- **Extrait cité**

__________

Quelles difficultés as-tu rencontrées dans ton parcours ?
A mon arrivée dans la capitale à 19 ans, j’ai été surprise du manque d’opportunités. De plus, je n’avais pas de réseau. Lors du peu de castings que je passais, il m’était gentiment expliqué qu’on ne recherchait pas de Noire, ou sinon une femme plus âgée pour des tournages traitant de l’immigration.
On me refusait même des jobs d’ouvreuse! Je dénichais des boulots en tant que baby-sitter. Financièrement, c’était compliqué.
Au bout d’un moment et malgré moi, j’ai arrêté mes recherches et je me suis lancée dans la danse, qui m’a permis de garder intacte ma sensibilité artistique.
J’ai notamment joué dans la comédie musicale Kirikou et Karaba de Michel Ocelot mis en scène par le chorégraphe Wayne McGregor. J’ai aussi dansé avec la Compagnie Montalvo de José Montalvo et Dominique Hervieux .
Malgré tout, tu as décidé de poursuivre ton rêve de devenir comédienne…
Lorsque je suis revenue à ce métier, j’ai constaté que je me retrouvais sans cesse enfermée dans une identité dont je n’arrivais pas à me défaire. On m’imposait malgré moi un statut, une image qui n’était pas celle dans laquelle je m’étais construite.
J’étais constamment renvoyée à des personnages exotiques, semblables à la domestique dans Autant en emporte le vent. Horrible ! Le raccourci était vite fait entre mon apparence physique de femme ronde et ma couleur de peau.
J’incarnais donc pour le cinéma la Mama parfaite ! À Montpellier, c’était un peu différent, notamment au conservatoire où mon identité d’apprentie comédienne noire fascinait. J’étais la seule élève noire de ma promo, et je décrochais systématiquement le rôle lors des castings, du fait de la concurrence inexistante.
En région parisienne, la population noire, plus importante, n’est pas appréhendée de la même manière. Mais les préjugés subsistent : en cours de théâtre, certains profs estimaient que je devais ressentir ou exprimer mes émotions différemment des autres parce que j’étais Africaine, et descendante de « peuples primitifs ».
J’ai commencé des études d’anthropologie, puis de sociologie pour comprendre l’enfermement dans lequel on me renvoyait sans cesse.
L’anthropologie a eu pour effet de me reconnecter avec mes origines et de me réapproprier mon identité. La sociologie, elle, a été un moyen de trouver de l’apaisement en analysant les ressorts systémiques de ces rapports de domination.
Comment as-tu accueilli la proposition d’Aïssa Maïga de participer à l’écriture du livre Noire n’est pas mon métier ?
J’ai d’abord eu peur d’être blacklistée si je participais à cet ouvrage. J’avais l’impression que la société française n’était pas prête à engager ce dialogue. Puis, le fait d’avoir une parole commune avec les autres auteures m’a rassurée. En groupe, on est toujours plus forts !
Je souhaitais vraiment livrer mon ressenti sur le métier. J’ai commencé par le bas de l’échelle, et j’ai vécu beaucoup d’expériences assez violentes. Il faut savoir que dans la “machine production”, un figurant est la dernière roue du carrosse. C’est un monde vraiment hiérarchisé, à la limite du féodalisme.

__________

- **Informations affichées**
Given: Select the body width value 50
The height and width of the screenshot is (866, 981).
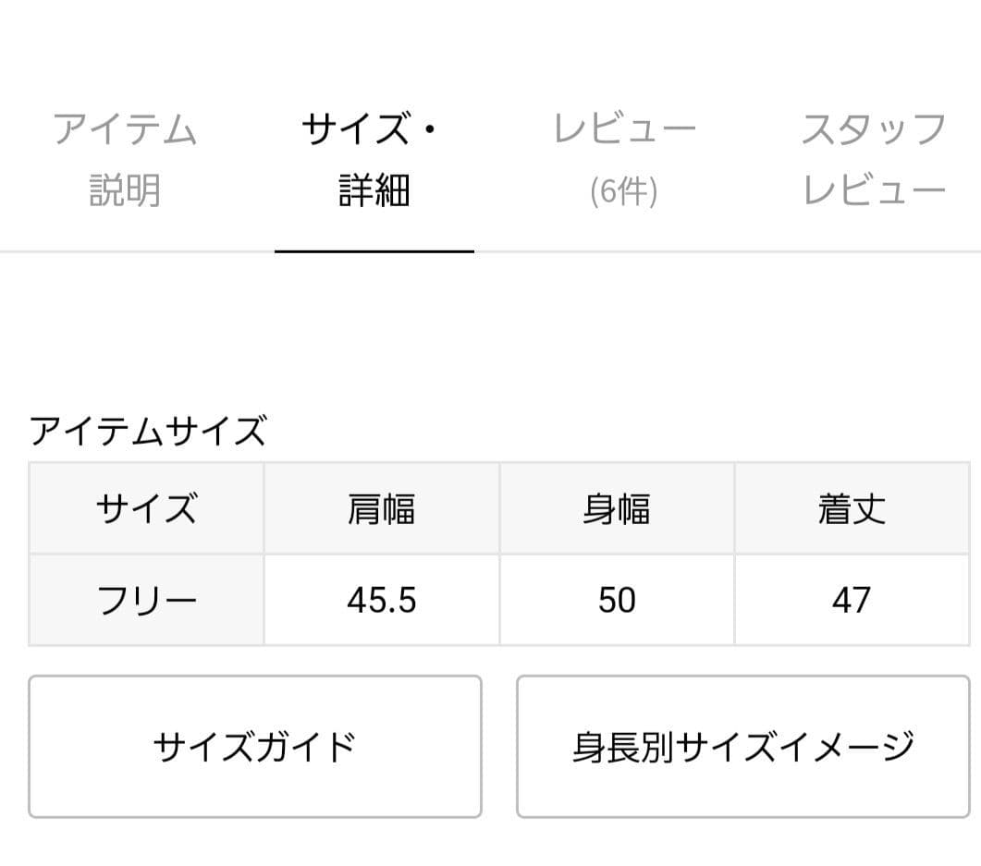Looking at the screenshot, I should coord(618,599).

__________

- **Travail à faire**
1. D'après l'entretien, à quel âge la personne interrogée est-elle arrivée dans la capitale ?
2. Reprenez mot pour mot le passage de l'entretien qui commence aux mots « Malgré tout, tu » et s'arrête après « couleur de peau. ».

- **Les solutions**
1. À 19 ans.

2.
Malgré tout, tu as décidé de poursuivre ton rêve de devenir comédienne…
Lorsque je suis revenue à ce métier, j’ai constaté que je me retrouvais sans cesse enfermée dans une identité dont je n’arrivais pas à me défaire. On m’imposait malgré moi un statut, une image qui n’était pas celle dans laquelle je m’étais construite.
J’étais constamment renvoyée à des personnages exotiques, semblables à la domestique dans Autant en emporte le vent. Horrible ! Le raccourci était vite fait entre mon apparence physique de femme ronde et ma couleur de peau.